Singapore and Hong Kong will reconnect for tourist travel within a much-anticipated travel bubble that’s set to take effect May 26.
The bubble will proceed “cautiously” in the early going, Singapore’s Ministry of Transport said, with one flight per day in each direction and each flight capped at 200 passengers.
Travelers from both sides will have to provide proof of a negative Covid-19 before they can board the direct flights and those from Hong Kong must also be fully vaccinated.
Nonetheless, the news bodes well for Singapore’s two gaming resorts, Genting Singapore’s Resorts World Sentosa Las Vegas Sands’ Marina Bay Sands, which have struggled mightily throughout the pandemic without their international markets, particularly those from China.
“Not having foreign players, is very hurtful (to the business),” LVS Chairman and CEO Rob Goldstein said during the company’s first-quarter earnings call.
Brokerage Union Gaming Securities seconded that earlier this year, forecasting that the earnings outlook for the market will remain “muted” until international travel resumes.
The bubble has been the subject of negotiations dating back to November but was deferred repeatedly while Hong Kong continued to wrestle with a spread of the potentially deadly virus.
The city of 7 million identified a total of 155 infections in the 14 days prior to the announcement of the bubble, including 37 local cases, bringing the city’s total to 11,741 active cases as of April 26.
Singapore had 314 active cases, according to the city-state’s Ministry of Health.
“I am happy that Hong Kong got the Covid-19 situation under control,” said Transport Minister Ong Ye Kung. “Both sides will need to stay very vigilant in the next one month so that we can launch the first flights smoothly.”

COLLECTED DATA:

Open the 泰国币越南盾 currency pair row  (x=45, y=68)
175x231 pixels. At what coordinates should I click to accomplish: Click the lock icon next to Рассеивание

PROBLEM:
Reproduce the article about the Singapore–Hong Kong travel bubble word for word, from its first sentence to its last. Rely only on the article about the Singapore–Hong Kong travel bubble, not on the data.

COMPLETED EXERCISE:
Singapore and Hong Kong will reconnect for tourist travel within a much-anticipated travel bubble that’s set to take effect May 26.
The bubble will proceed “cautiously” in the early going, Singapore’s Ministry of Transport said, with one flight per day in each direction and each flight capped at 200 passengers.
Travelers from both sides will have to provide proof of a negative Covid-19 before they can board the direct flights and those from Hong Kong must also be fully vaccinated.
Nonetheless, the news bodes well for Singapore’s two gaming resorts, Genting Singapore’s Resorts World Sentosa Las Vegas Sands’ Marina Bay Sands, which have struggled mightily throughout the pandemic without their international markets, particularly those from China.
“Not having foreign players, is very hurtful (to the business),” LVS Chairman and CEO Rob Goldstein said during the company’s first-quarter earnings call.
Brokerage Union Gaming Securities seconded that earlier this year, forecasting that the earnings outlook for the market will remain “muted” until international travel resumes.
The bubble has been the subject of negotiations dating back to November but was deferred repeatedly while Hong Kong continued to wrestle with a spread of the potentially deadly virus.
The city of 7 million identified a total of 155 infections in the 14 days prior to the announcement of the bubble, including 37 local cases, bringing the city’s total to 11,741 active cases as of April 26.
Singapore had 314 active cases, according to the city-state’s Ministry of Health.
“I am happy that Hong Kong got the Covid-19 situation under control,” said Transport Minister Ong Ye Kung. “Both sides will need to stay very vigilant in the next one month so that we can launch the first flights smoothly.”